— Work to complete —
The line containing "You are a GUI" and each line after it, through the final line of the data, are to be retyped exactly, with pictures left out.

Records drawn from a dataset

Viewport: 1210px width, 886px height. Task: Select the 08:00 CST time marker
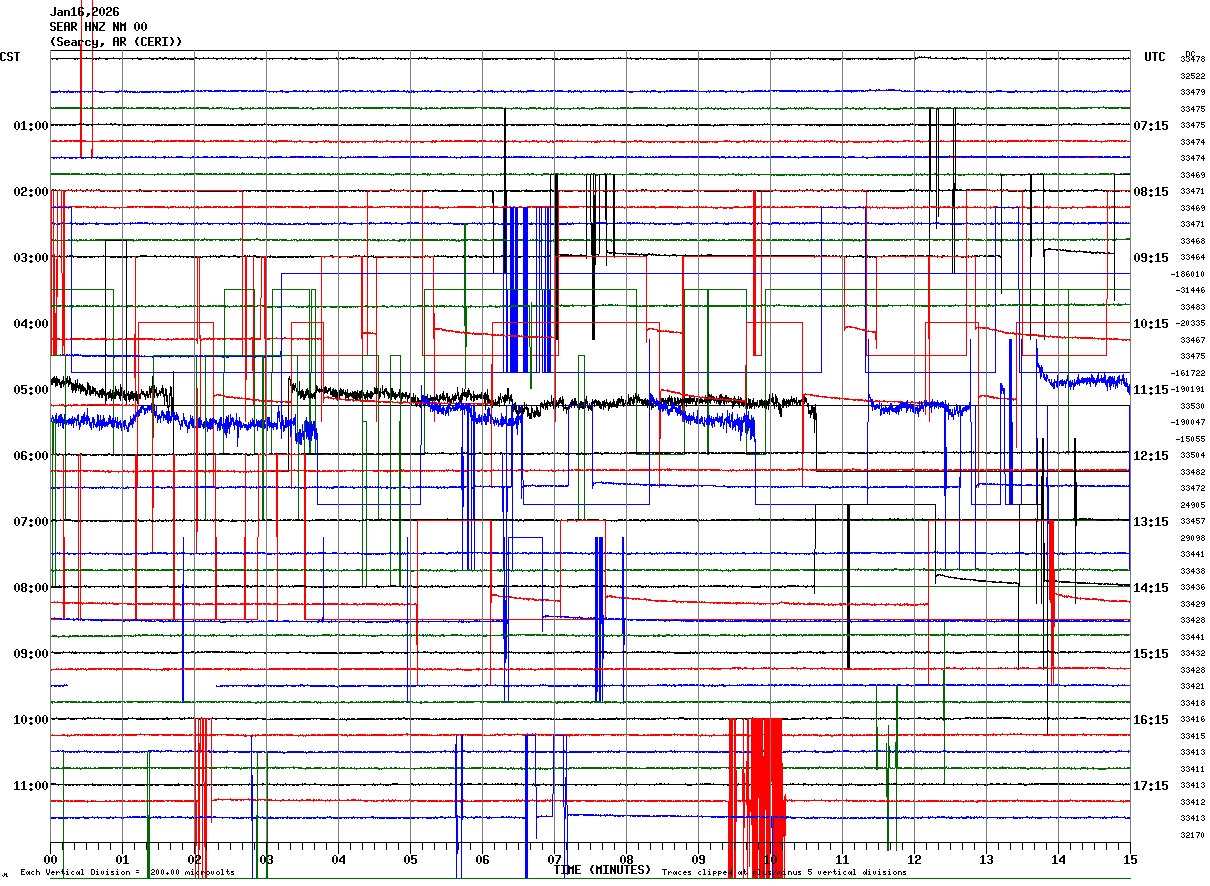tap(31, 588)
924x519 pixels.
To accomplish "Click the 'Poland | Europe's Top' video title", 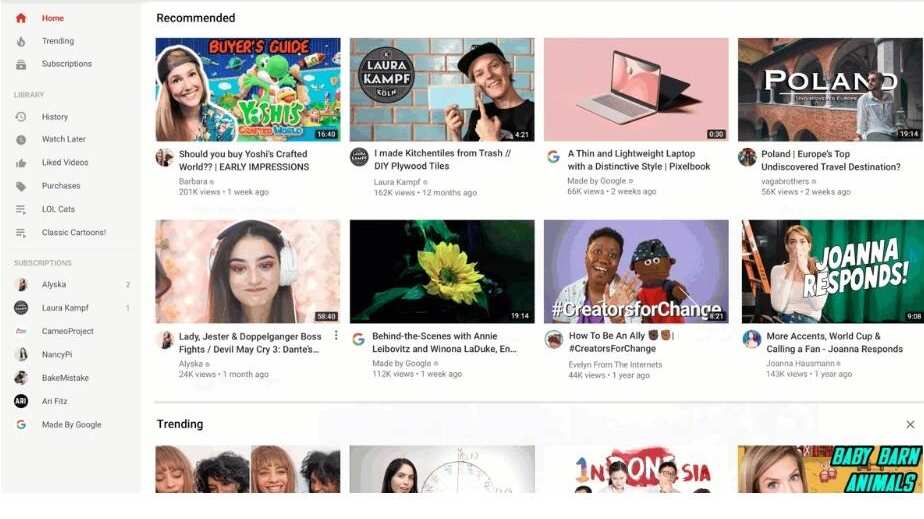I will pyautogui.click(x=805, y=154).

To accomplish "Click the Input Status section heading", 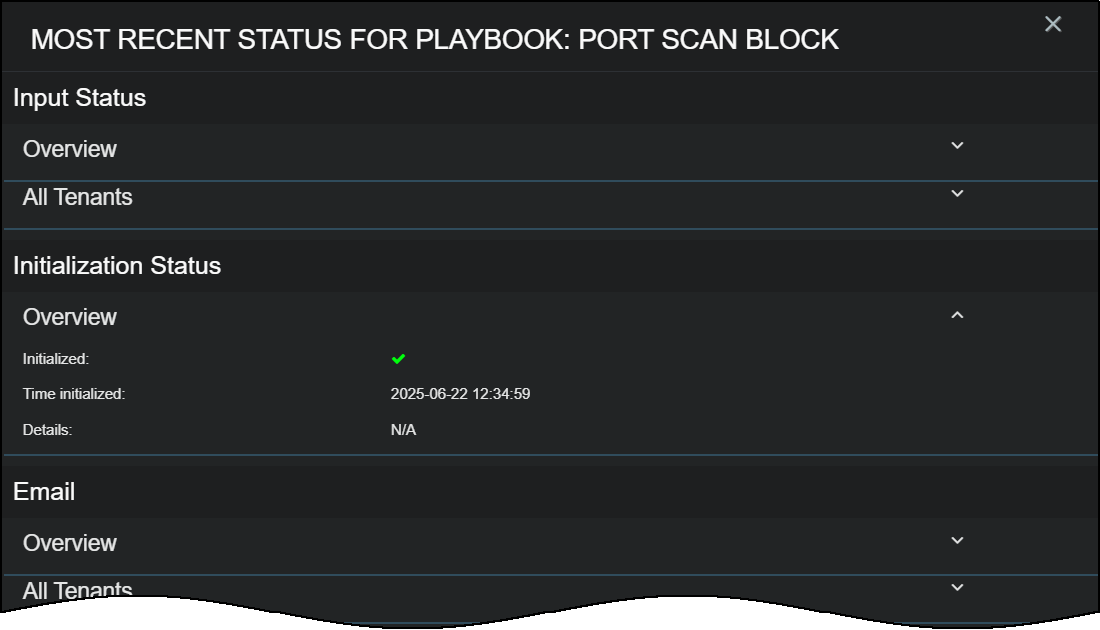I will coord(80,98).
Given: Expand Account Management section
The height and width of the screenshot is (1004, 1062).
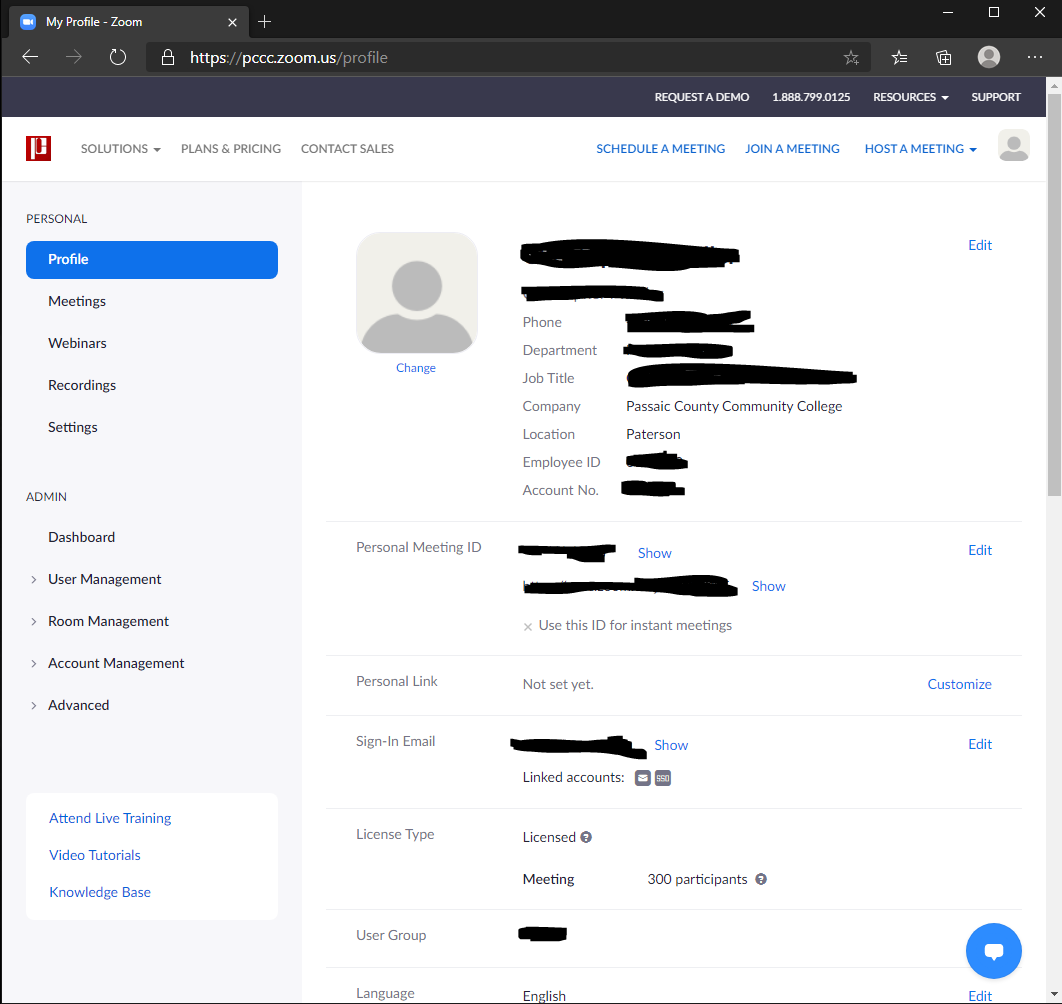Looking at the screenshot, I should point(116,663).
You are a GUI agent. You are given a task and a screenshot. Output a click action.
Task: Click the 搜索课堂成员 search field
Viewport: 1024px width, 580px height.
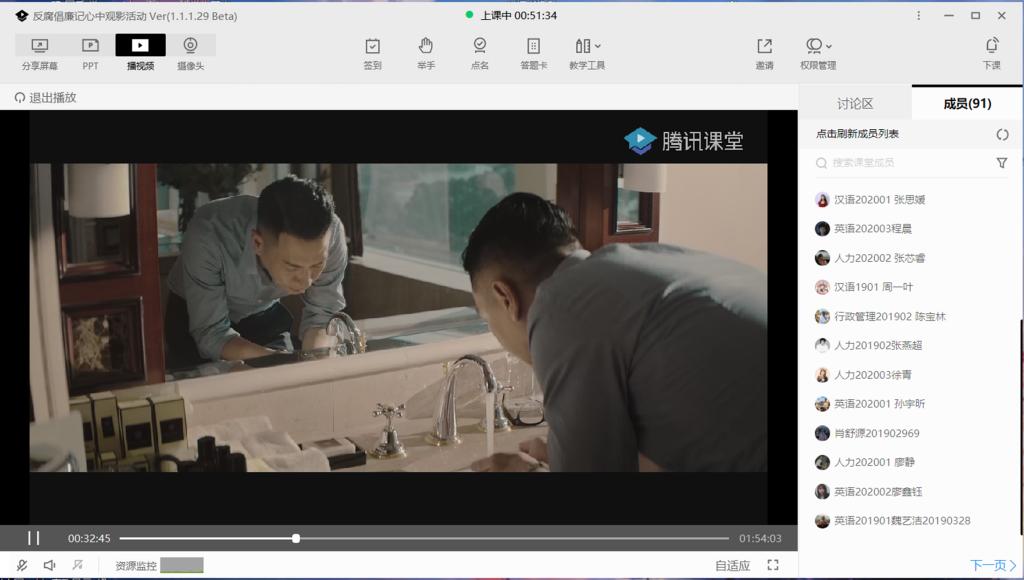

— Exercise answer —
You are a GUI agent. You are given a task and a screenshot. Output a click action.
Task: Click the 搜索课堂成员 search field
Viewport: 1024px width, 580px height.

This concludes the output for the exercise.